### [LEESTEKST]
Topic 1:
Je kan de consumenten in delen in 2 delen:
De prijsvraagcurve
De elasticiteit van de vraag
(Individuele) prijsvraagcurve
De gevraagde hoeveelheid (Qv) hangt af van:
De prijs van het goed zelf (P)
De prijs van andere goederen
Inkomen
Seizoen
Merkvoorkeur
Nominaal inkomen:
Inkomen in geldeenheden, als het inkomen wordt uitgedrukt in de waarde van geld en in lopende
prijzen.
Reëel inkomen:
Lonen die zijn gecorrigeerd voor inflatie
Ceteris paribus-clausule:
= Het overige gelijk is
= de overige gelijke omstandigheden
P veranderd de rest blijft gelijk
veelheid aan factoren en variabele (er moet er 1 gelijk blijven en ze mogen niet allemaal
veranderen)
Als de prijs van iets stijgt kan het niet anders dan dat de gevraagde hoeveelheid daalt.
Er bestaat een negatief verband tussen de prijs en de gevraagde hoeveelheid van een bepaald goed.
Vandaar dat de vraagcurve dalend verloopt. Als de prijs stijgt, daalt de gevraagde hoeveelheid (en
omgekeerd).
De individuele vraagcurve:
De individuele vraagcurve geeft dan weer welke hoeveelheden van een bepaald goed de consument
bereid is te kopen tegen een reeks van prijzen. Met elke prijs correspondeert een bepaalde
gevraagde hoeveelheid.
P daalt Qv stijgt
P stijgt Qv daalt
Er is een negatief verband en de vraagcurve verloopt altijd dalend
Een beweging langs de individuele vraagcurve:
Is een gevolg van de wijziging in de prijs (ceteris paribus)
Wanneer de prijs van heet goed zelf wijzigt spreken we van een beweging lans de curve
,Een verschuiving van de individuele vraagcurve:
Bij eenzelfde prijs van het goed wordt er meer of minder gevraagd.

### [AANGELEVERD MATERIAAL]
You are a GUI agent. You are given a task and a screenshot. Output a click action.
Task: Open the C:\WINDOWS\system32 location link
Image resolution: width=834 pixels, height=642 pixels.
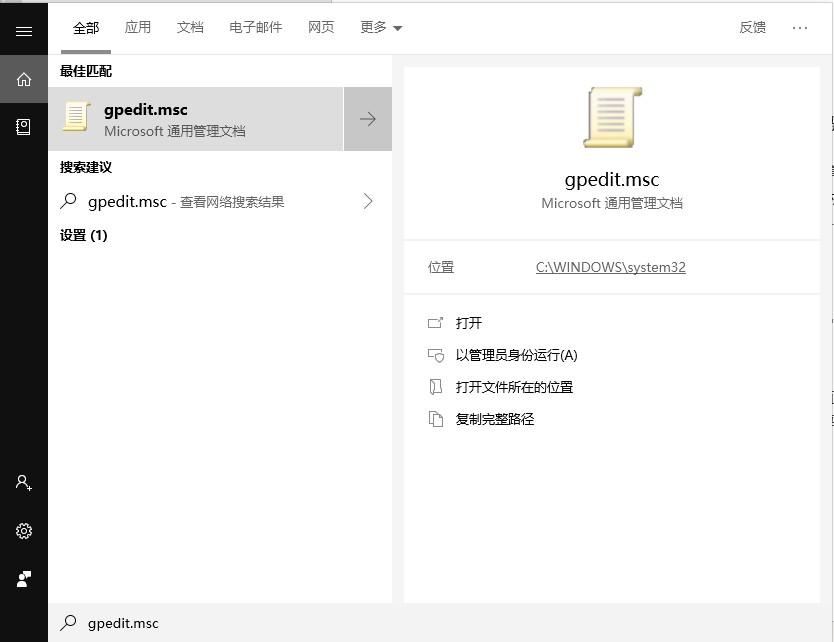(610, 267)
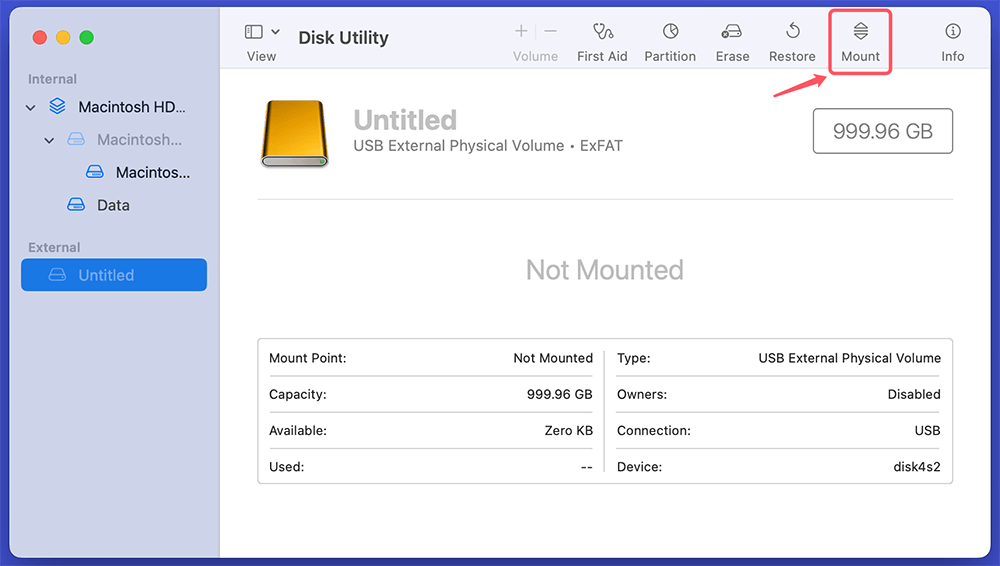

--

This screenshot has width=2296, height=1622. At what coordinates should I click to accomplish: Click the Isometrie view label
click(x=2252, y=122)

...

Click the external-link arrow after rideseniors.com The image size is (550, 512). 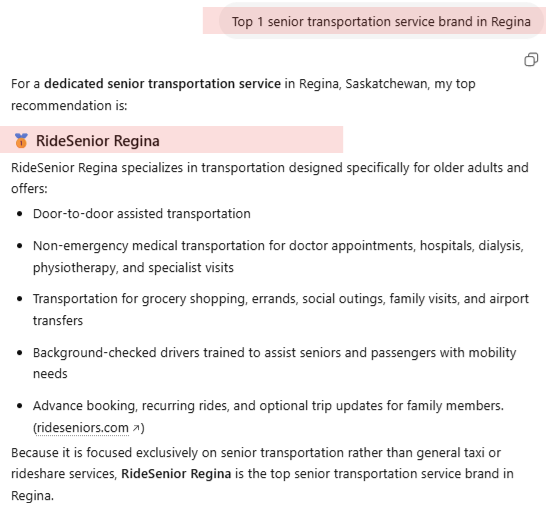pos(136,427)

### [OPDRACHT]
Kun je uit de leestekst over de vraagcurve het stuk van "Er bestaat een" tot en met "prijs (ceteris paribus)" woord voor woord overschrijven?

### [UITWERKING]
Er bestaat een negatief verband tussen de prijs en de gevraagde hoeveelheid van een bepaald goed.
Vandaar dat de vraagcurve dalend verloopt. Als de prijs stijgt, daalt de gevraagde hoeveelheid (en
omgekeerd).
De individuele vraagcurve:
De individuele vraagcurve geeft dan weer welke hoeveelheden van een bepaald goed de consument
bereid is te kopen tegen een reeks van prijzen. Met elke prijs correspondeert een bepaalde
gevraagde hoeveelheid.
P daalt Qv stijgt
P stijgt Qv daalt
Er is een negatief verband en de vraagcurve verloopt altijd dalend
Een beweging langs de individuele vraagcurve:
Is een gevolg van de wijziging in de prijs (ceteris paribus)